Saved data entries:
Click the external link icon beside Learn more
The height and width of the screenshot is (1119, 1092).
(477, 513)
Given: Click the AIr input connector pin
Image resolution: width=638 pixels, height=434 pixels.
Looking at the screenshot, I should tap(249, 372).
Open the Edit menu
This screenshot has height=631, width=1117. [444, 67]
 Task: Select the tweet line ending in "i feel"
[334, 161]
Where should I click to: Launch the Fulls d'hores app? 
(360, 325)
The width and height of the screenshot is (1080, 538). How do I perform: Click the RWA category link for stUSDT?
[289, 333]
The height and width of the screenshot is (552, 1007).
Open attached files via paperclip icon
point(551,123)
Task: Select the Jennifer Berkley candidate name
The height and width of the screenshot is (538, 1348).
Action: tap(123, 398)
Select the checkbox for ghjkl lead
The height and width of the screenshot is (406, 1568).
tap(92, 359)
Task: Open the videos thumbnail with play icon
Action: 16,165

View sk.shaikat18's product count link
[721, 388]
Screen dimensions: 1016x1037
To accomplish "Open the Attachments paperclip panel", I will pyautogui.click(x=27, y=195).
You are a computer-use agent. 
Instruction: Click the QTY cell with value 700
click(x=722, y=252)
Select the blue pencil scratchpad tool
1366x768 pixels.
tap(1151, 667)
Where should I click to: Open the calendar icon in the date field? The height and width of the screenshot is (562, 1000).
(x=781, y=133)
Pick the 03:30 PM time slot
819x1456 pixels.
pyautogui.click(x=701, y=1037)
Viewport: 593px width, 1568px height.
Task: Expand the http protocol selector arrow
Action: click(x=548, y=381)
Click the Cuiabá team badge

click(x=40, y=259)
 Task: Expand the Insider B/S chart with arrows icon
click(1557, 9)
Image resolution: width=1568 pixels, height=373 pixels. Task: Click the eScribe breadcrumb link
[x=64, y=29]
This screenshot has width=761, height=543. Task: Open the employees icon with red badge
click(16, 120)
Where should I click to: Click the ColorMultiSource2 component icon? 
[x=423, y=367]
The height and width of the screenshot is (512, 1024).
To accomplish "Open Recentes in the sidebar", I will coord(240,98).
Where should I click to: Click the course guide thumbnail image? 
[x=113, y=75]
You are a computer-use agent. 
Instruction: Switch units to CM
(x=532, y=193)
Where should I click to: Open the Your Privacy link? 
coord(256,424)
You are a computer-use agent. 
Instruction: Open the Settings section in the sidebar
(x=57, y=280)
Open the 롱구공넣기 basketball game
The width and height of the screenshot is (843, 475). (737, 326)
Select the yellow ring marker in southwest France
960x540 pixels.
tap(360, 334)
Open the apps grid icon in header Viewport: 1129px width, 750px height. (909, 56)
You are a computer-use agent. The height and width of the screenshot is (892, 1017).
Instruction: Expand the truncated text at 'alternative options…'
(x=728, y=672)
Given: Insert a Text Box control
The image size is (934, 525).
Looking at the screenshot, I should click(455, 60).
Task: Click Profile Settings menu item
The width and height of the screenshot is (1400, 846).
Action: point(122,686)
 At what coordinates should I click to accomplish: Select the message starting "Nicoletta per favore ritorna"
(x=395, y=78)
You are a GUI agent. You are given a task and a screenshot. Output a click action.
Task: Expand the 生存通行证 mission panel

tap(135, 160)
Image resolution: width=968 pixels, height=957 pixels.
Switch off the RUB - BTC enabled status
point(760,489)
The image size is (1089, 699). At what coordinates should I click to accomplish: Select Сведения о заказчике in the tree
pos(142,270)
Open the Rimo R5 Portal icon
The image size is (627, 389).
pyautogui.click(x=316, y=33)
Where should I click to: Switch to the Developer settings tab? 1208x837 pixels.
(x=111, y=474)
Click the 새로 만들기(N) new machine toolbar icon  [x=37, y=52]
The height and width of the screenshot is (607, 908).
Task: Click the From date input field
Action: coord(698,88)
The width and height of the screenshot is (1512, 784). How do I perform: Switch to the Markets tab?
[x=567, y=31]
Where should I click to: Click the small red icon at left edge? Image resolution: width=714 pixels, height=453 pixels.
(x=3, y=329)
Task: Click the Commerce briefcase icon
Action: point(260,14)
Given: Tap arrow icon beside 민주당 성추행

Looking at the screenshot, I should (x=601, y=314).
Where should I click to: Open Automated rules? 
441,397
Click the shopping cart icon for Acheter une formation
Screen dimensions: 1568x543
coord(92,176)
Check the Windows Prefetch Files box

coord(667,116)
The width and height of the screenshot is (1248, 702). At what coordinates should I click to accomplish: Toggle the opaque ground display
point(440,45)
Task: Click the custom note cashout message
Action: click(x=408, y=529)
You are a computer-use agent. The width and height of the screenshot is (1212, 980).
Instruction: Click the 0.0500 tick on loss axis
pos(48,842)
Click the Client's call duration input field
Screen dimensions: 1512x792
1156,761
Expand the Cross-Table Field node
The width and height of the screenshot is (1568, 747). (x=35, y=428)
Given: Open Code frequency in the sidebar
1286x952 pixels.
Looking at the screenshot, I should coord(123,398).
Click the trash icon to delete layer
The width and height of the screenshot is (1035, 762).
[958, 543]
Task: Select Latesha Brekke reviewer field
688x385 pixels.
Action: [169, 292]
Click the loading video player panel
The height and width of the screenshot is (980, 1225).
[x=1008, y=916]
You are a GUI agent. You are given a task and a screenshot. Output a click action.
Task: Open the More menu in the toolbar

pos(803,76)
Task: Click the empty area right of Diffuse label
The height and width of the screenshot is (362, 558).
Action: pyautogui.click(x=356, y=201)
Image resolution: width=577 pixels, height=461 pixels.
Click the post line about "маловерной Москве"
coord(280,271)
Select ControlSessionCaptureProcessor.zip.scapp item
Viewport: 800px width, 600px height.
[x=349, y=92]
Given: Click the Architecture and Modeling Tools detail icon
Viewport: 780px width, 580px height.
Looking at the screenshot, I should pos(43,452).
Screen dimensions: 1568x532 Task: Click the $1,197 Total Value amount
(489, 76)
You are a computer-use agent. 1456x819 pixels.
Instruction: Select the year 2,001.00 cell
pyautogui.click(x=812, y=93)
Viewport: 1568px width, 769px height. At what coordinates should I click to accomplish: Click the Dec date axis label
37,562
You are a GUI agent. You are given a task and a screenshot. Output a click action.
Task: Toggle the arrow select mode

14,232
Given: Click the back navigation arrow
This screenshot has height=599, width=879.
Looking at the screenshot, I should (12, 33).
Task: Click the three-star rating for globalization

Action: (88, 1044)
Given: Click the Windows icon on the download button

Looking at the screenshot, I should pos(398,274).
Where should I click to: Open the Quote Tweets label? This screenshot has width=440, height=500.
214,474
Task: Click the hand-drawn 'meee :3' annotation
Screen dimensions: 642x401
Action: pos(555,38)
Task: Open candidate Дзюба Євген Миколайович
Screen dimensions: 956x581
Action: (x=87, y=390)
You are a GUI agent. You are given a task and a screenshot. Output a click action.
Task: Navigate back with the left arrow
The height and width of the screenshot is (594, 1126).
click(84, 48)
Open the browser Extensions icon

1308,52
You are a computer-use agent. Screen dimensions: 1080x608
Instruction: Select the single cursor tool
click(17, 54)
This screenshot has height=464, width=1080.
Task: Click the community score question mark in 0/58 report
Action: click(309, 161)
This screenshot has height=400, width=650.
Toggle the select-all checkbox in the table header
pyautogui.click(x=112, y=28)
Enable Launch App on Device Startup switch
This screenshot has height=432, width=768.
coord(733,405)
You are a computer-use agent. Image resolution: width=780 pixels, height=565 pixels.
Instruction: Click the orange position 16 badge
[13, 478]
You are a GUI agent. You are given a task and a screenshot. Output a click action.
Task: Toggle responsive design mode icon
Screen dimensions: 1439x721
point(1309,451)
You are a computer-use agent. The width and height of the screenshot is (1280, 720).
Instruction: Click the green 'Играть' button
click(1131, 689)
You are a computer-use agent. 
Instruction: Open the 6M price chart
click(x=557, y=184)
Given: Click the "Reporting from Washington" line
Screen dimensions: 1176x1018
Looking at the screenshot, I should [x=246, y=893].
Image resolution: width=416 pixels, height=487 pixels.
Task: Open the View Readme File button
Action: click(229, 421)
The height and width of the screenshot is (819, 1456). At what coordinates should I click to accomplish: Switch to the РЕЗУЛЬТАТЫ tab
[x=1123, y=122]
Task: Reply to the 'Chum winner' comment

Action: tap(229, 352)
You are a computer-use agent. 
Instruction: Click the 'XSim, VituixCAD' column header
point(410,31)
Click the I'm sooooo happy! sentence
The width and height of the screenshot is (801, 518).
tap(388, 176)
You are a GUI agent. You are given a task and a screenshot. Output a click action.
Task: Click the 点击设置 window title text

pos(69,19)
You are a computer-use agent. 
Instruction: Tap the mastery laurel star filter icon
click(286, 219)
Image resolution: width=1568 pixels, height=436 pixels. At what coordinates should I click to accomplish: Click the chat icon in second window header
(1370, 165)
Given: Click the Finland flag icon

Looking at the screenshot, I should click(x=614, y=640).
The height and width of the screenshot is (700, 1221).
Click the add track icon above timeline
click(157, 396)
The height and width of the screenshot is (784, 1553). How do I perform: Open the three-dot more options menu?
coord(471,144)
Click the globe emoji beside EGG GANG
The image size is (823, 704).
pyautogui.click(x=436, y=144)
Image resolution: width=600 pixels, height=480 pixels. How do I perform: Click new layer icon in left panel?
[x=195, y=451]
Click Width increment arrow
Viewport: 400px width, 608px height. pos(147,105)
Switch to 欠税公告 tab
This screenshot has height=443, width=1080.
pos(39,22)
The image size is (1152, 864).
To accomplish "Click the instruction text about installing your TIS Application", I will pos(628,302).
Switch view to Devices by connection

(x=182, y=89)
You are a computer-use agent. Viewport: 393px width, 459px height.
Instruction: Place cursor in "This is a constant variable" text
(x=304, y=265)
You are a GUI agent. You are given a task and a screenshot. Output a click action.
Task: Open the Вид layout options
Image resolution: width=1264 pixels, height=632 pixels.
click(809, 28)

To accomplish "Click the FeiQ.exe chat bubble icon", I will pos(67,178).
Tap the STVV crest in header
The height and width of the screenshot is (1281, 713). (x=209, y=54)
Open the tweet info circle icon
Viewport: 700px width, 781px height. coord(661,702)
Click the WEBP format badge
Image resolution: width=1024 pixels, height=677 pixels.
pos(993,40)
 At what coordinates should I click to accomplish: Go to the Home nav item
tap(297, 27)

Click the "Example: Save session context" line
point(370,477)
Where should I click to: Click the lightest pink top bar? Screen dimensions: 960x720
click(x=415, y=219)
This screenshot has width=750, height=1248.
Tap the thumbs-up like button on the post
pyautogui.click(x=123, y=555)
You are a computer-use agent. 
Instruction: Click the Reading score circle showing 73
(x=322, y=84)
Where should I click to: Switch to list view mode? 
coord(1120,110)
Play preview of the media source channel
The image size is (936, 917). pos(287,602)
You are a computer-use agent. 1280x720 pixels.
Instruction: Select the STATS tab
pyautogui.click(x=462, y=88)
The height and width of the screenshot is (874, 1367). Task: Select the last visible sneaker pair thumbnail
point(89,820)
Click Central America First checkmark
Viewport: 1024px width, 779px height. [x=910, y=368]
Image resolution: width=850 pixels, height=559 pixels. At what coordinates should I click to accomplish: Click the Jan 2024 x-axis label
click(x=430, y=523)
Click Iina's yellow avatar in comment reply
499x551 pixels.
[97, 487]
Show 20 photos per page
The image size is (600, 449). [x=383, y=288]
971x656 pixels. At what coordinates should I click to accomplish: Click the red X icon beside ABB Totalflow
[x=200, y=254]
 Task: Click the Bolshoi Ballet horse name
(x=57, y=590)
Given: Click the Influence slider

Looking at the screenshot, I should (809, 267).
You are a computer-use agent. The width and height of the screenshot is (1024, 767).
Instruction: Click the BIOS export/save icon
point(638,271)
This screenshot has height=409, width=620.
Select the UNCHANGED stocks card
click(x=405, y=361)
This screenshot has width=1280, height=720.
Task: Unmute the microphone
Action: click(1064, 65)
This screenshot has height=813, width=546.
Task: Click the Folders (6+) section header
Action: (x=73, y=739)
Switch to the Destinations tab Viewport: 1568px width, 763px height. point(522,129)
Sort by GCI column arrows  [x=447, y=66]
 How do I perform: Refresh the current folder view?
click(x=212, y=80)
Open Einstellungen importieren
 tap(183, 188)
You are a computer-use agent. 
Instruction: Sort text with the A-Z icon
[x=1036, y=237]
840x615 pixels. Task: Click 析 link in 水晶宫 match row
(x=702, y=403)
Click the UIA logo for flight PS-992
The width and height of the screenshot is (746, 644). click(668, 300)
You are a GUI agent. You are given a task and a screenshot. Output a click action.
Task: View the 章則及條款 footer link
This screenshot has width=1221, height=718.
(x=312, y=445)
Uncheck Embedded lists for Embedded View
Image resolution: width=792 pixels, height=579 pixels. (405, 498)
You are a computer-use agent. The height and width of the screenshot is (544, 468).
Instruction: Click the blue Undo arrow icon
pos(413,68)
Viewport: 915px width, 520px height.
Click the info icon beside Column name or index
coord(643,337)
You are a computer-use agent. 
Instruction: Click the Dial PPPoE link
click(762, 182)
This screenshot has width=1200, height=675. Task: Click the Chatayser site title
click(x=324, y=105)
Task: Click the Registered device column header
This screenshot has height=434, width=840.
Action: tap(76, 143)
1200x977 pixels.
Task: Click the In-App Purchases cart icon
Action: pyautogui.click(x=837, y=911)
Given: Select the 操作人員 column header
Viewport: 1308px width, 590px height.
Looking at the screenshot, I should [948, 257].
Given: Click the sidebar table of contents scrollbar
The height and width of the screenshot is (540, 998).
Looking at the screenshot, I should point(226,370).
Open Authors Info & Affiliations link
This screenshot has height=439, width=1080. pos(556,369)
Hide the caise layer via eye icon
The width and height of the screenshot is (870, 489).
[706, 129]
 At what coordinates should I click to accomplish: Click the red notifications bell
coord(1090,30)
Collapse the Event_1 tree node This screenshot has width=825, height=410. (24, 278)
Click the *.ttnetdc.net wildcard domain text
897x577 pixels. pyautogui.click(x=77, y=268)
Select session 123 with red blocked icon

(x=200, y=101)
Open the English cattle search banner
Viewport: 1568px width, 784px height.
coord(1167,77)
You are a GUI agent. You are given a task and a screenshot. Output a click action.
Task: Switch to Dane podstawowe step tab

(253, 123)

What you should do: Of the entries above, repeat exactly the lines from the line with "Switch to 欠税公告 tab" through the line with "You are a computer-use agent. Viewport: 393px", both of them included.

Written answer:
Switch to 欠税公告 tab
This screenshot has height=443, width=1080.
pos(39,22)
The image size is (1152, 864).
To accomplish "Click the instruction text about installing your TIS Application", I will pos(628,302).
Switch view to Devices by connection

(x=182, y=89)
You are a computer-use agent. Viewport: 393px width, 459px height.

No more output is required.